» Exercise details:
Repeat the data that follows exactly, starting at the line with "The image size is (838, 521)." and ending at the line with "Click the thumbs up like icon", and leave out every picture.

==========

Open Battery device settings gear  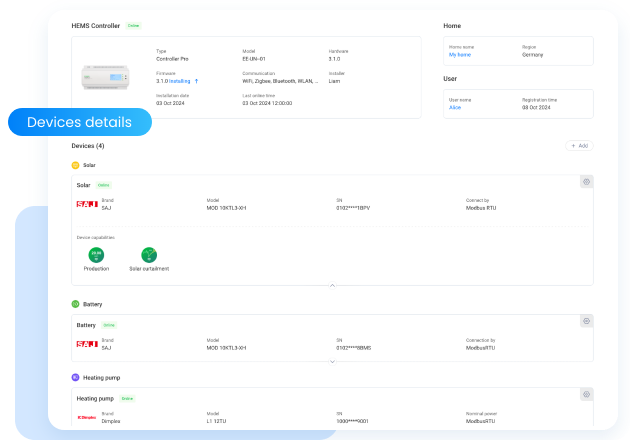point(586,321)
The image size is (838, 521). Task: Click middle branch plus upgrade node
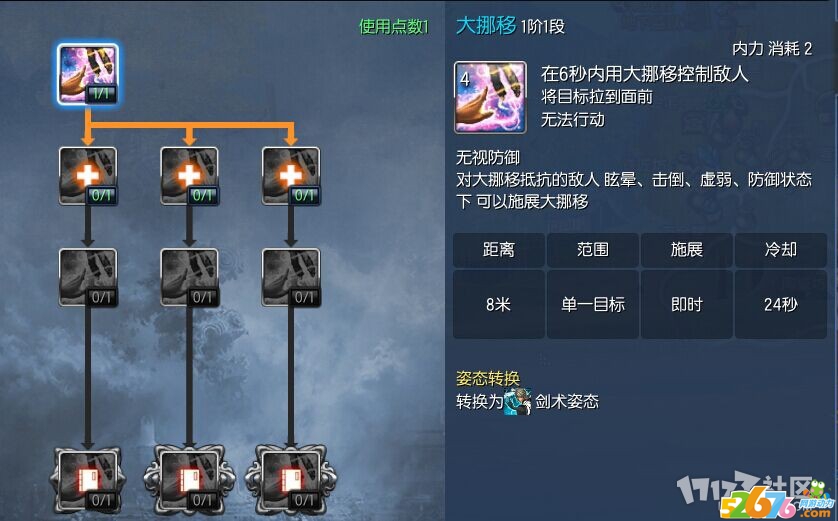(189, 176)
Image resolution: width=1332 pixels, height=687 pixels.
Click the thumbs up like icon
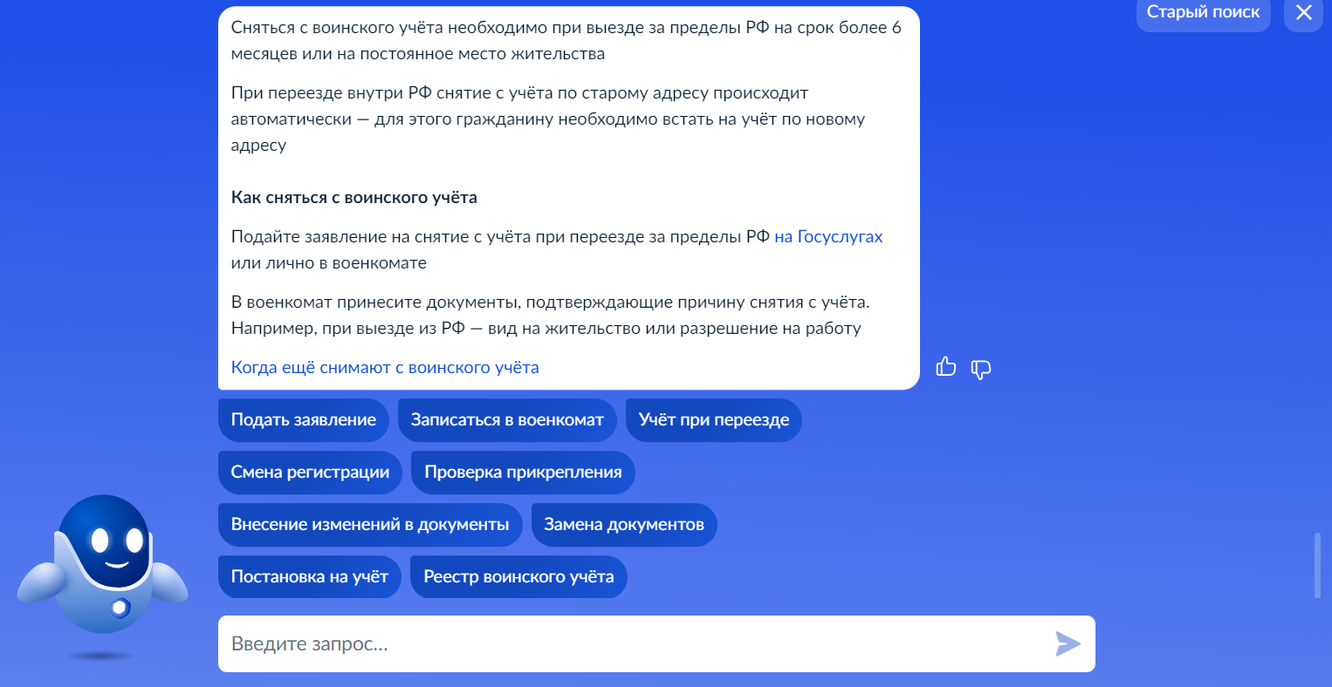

==========

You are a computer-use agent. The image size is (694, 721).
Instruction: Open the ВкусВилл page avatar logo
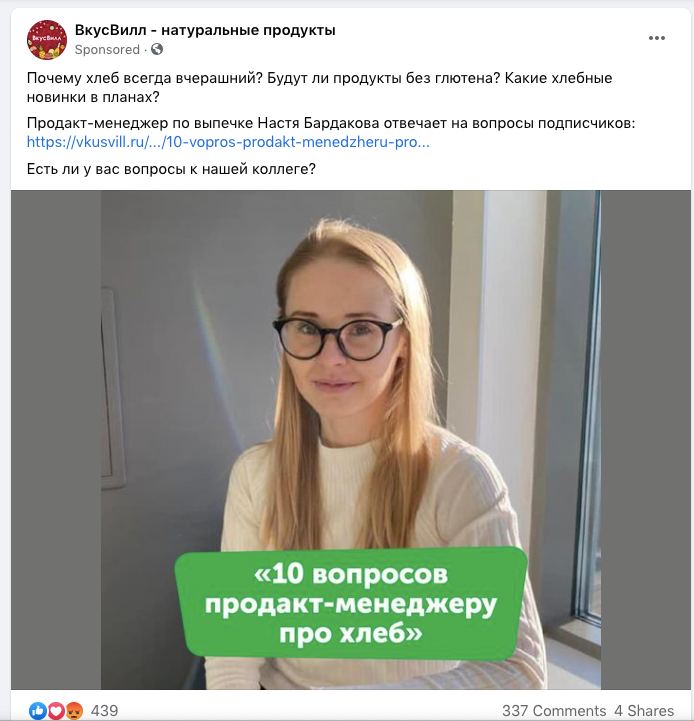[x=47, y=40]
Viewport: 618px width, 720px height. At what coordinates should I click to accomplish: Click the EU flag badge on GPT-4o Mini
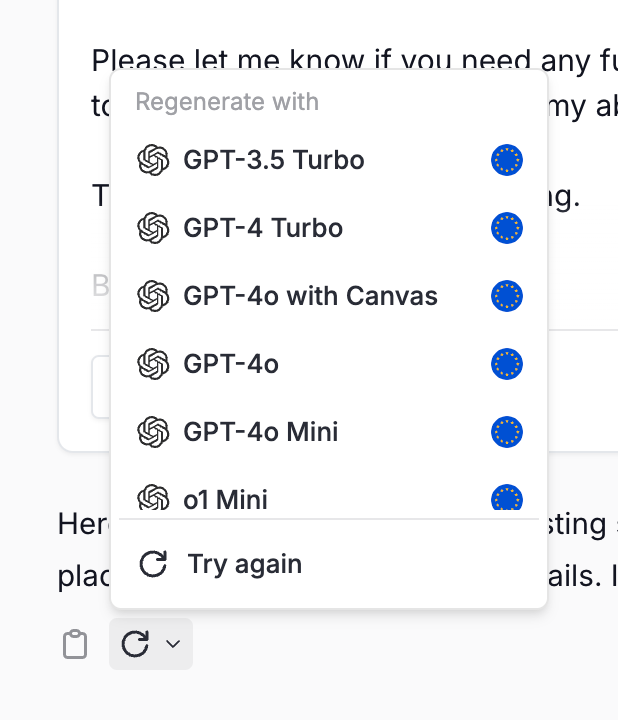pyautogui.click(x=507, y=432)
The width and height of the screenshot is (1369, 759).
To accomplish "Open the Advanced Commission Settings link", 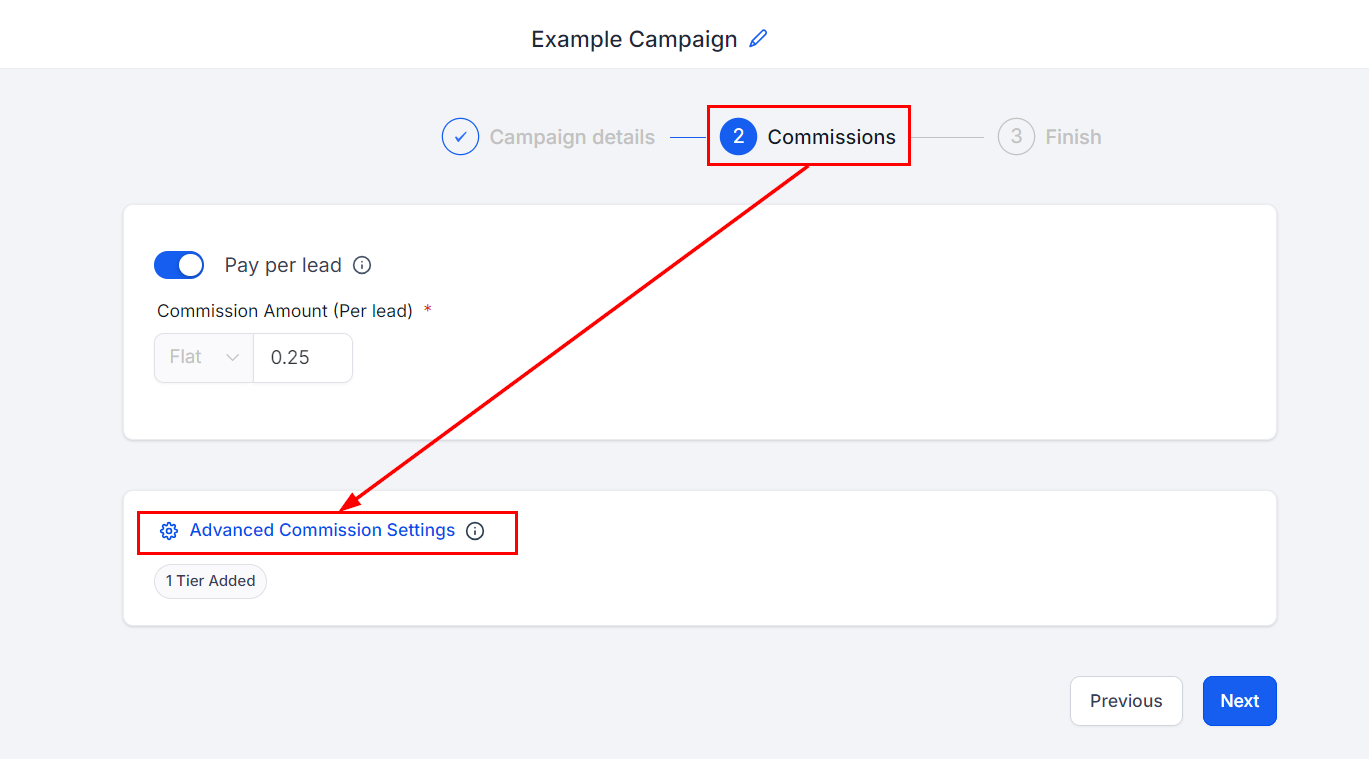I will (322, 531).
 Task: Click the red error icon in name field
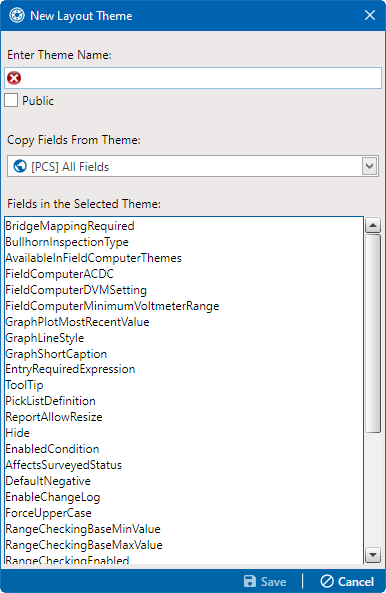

==========

» Response to this exercise:
The image size is (838, 521). Task: Click middle branch plus upgrade node
(189, 176)
Image resolution: width=1332 pixels, height=687 pixels.
Click the thumbs up like icon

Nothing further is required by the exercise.